At the Center for Advanced Engineering Research (CAER) in Forest, VA, USA, extensive training and testing is under way to examine the next generation of human-computer interactions in nuclear power plant simulation. In the state-of-the-art Research and Education facility, the large scale simulation room is being used to test the safety and security of new software-based instrumentation and control systems. As these types of control systems are being installed in nuclear power plants, potential issues that can affect safety and security need to be assessed.
- Enhanced safe operation above and beyond the previous generation of nuclear power plants.
- Cyber-security, as new plant electronic systems and controls will be nearly all digital and highly interconnected.
- Control room layout and design, which can greatly affect human interaction and performance within these complex plants.
- Advanced high performance modeling and simulations of plant operations in a virtual environment to predict and better understand potential problems with new plant designs.
With 48 standard screens and 7 large-scale monitors, operators are able to monitor in real time all portions of the simulation (provided by GSE Systems), which represent the parts of a nuclear power plant. During the simulation, operators are provided with “failures” in the system, and control room personnel are interested in how the operators deal with these failures: procedures followed, accuracy of steps, and speed with which the failures are addressed.
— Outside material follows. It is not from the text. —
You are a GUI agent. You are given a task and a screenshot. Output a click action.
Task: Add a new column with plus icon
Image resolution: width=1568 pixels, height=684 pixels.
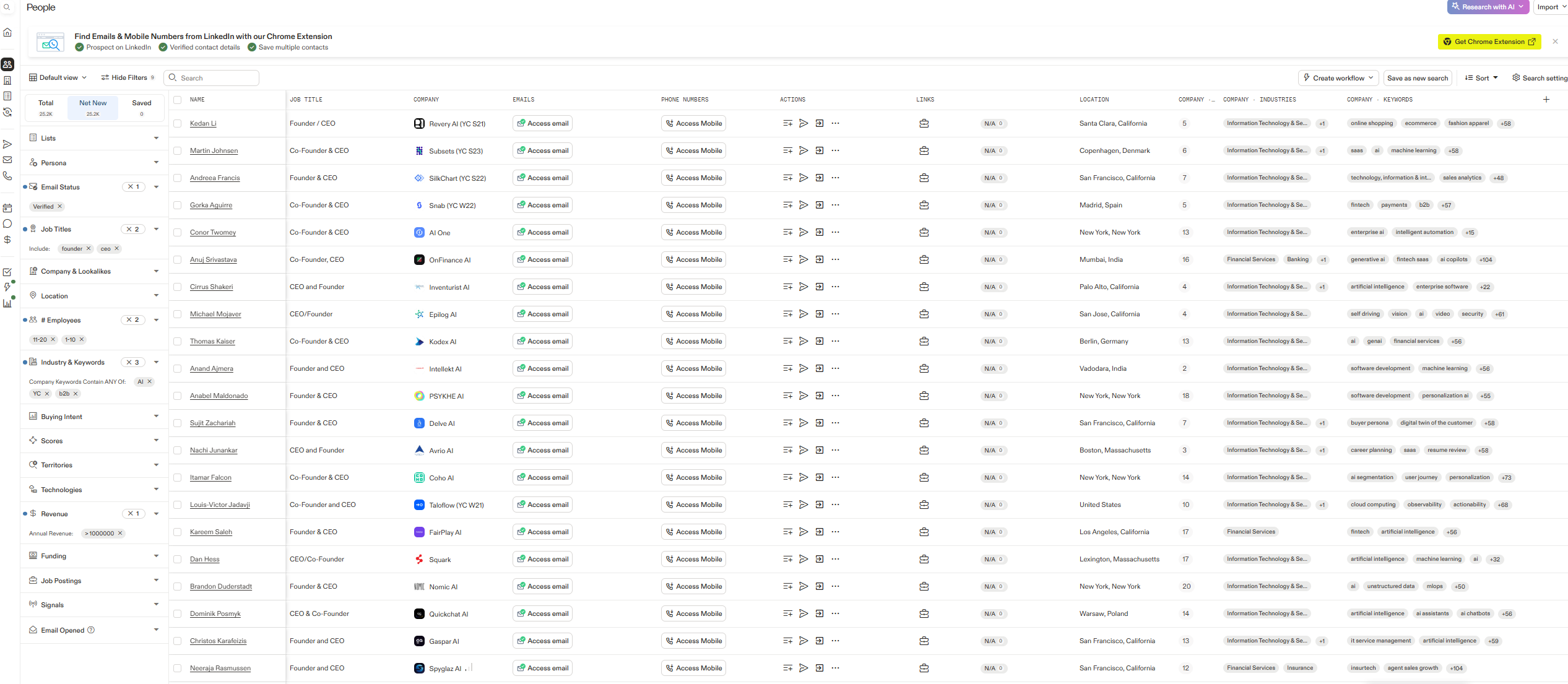click(1546, 100)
Noldus Information Technology has played an integral part in outfitting this high-tech simulation room at the CAER facility. Noldus tools facilitate unobtrusive observations of nuclear power plant and reactor operators. The Observer® XT sits at the hub, simultaneously triggering Media Recorder software to record from the many IP cameras and microphones located throughout the simulation room, and allowing testers in the control room to carry out high-level coding of events during the simulation. During testing, operators in the simulation room wear Tobii Smart IR glasses and Biopac physiological devices to capture eye gaze and physiological information, respectively. This data is then synchronized to the live recordings, within The Observer XT software, to provide researchers at the facility a more complete view of operator behavior during the simulation tasks. After all data is gathered, researchers can then go back to the synchronized recordings and data to examine in closer detail what occurred during selected intervals, particularly during reactor malfunctions.